UF-B (Underground Feeder Cable)

• A solid or stranded copper cable designed for direct burial without conduit.

• Most common for direct burial in residential branch circuits.

• Used to feed outdoor lighting, detached garages, sheds, or garden circuits.

• While convenient, UF-B is limited in size (generally available up to 6 AWG) and is better for smaller loads and shorter runs. Its size range is perfectly fine for all short-run residential applications.

Aluminum Cables

URD (Underground Residential Distribution)

• Primarily used by utilities to deliver power from transformers to service entrances. Homeowners can use them in residential applications to save costs on underground runs.

• The cable is available in triplex and quadruplex variants. Triplex URD has two insulated phase conductors and is used for single-phase service drops or runs to smaller buildings. Quadruplex URD has three insulated phase conductors plus a neutral, and is used for three-phase secondary distribution.

• URD is available for both direct burial or installation in ducts. It is used for long feeder runs to buildings, particularly when cost makes copper impractical.

• Common applications include secondary distribution to houses, outbuildings, barns, or small commercial loads.

USE-2 (Underground Service Entrance)

• A single-conductor aluminum cable with insulation designed for direct burial. It is sunlight and moisture-resistant.

• USE-2 is used for service entrance conductors and feeders to outdoor equipment, especially when multiple single conductors are pulled together.

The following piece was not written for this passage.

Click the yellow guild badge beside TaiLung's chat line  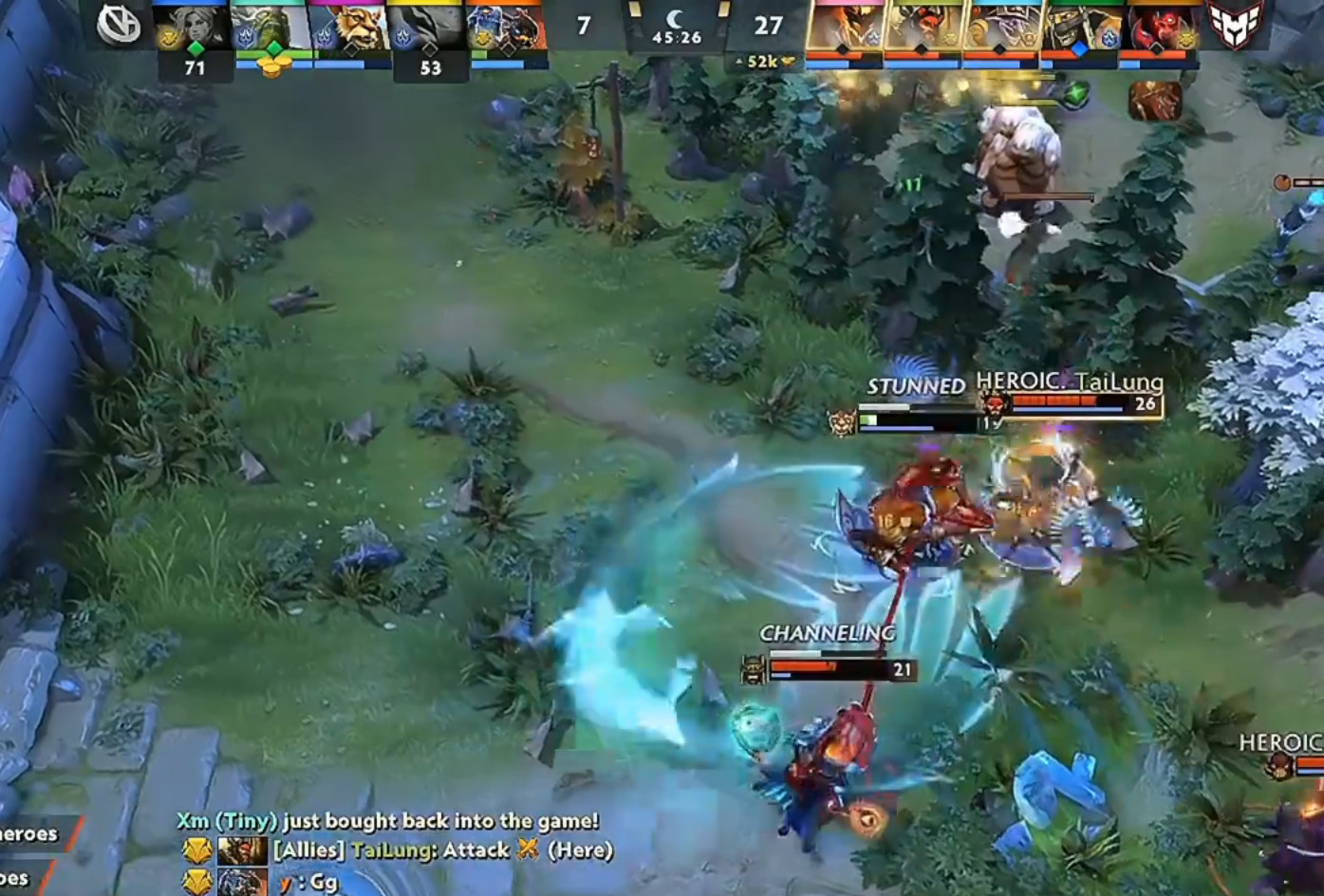[x=196, y=850]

• Unlike URD, USE-2 typically consists of individual conductors, not preassembled sets.

Practical Applications

Outbuildings and Garages

• Long-distance feeds are common when powering detached structures. Aluminum URD is often chosen here because it balances cost and distance. A run of 150–300 feet may require large copper conductors, but aluminium URD provides a more economical option without sacrificing safety if upsized properly.

Wells and Pumps

• Motor loads like well pumps are extremely sensitive to voltage drop. Even a slight undervoltage can cause a pump motor to overheat, trip breakers, or fail prematurely. For this reason, copper conductors are used because they are more reliable, especially if the pump is more than 100 feet from the service panel.

Subpanels

• When feeding a subpanel in another building, a balanced 240 V load is ideal. For example, a workshop subpanel supplying both 120 V and 240 V circuits distributes the current evenly across both legs. This allows the run to extend much farther without needing oversized wire. THWN-2 or XHHW-2 copper and aluminum URD are common for subpanels.

Heavy Loads (HVAC, EV Chargers)

• Equipment like air conditioners, heat pumps, and EV chargers draw large continuous loads. The feeders for heavy loads like HVAC units and EV chargers are often laid underground. These setups have larger conductors, not just for ampacity but also to minimise voltage drop. Oversizing the wire ensures the unit starts and runs correctly, especially for compressors or chargers sensitive to undervoltage.

Copper vs. Aluminum: Which Should You Choose?

• Copper: Best for short runs, high-demand equipment, or where space in conduit is limited. Copper is the only option for small branch circuits, UF-B direct burial, and sensitive motor loads like pumps.

• Aluminum: Best for cost savings on long feeder runs, provided the correct upsizing and termination practices are followed. Aluminium is a worse option for maintaining voltage drop, but it can be used if the cost is a concern.

Conclusion

Underground wiring demands more careful sizing than standard indoor circuits. The chart above provides a practical guide to balancing load, distance, and copper/aluminium.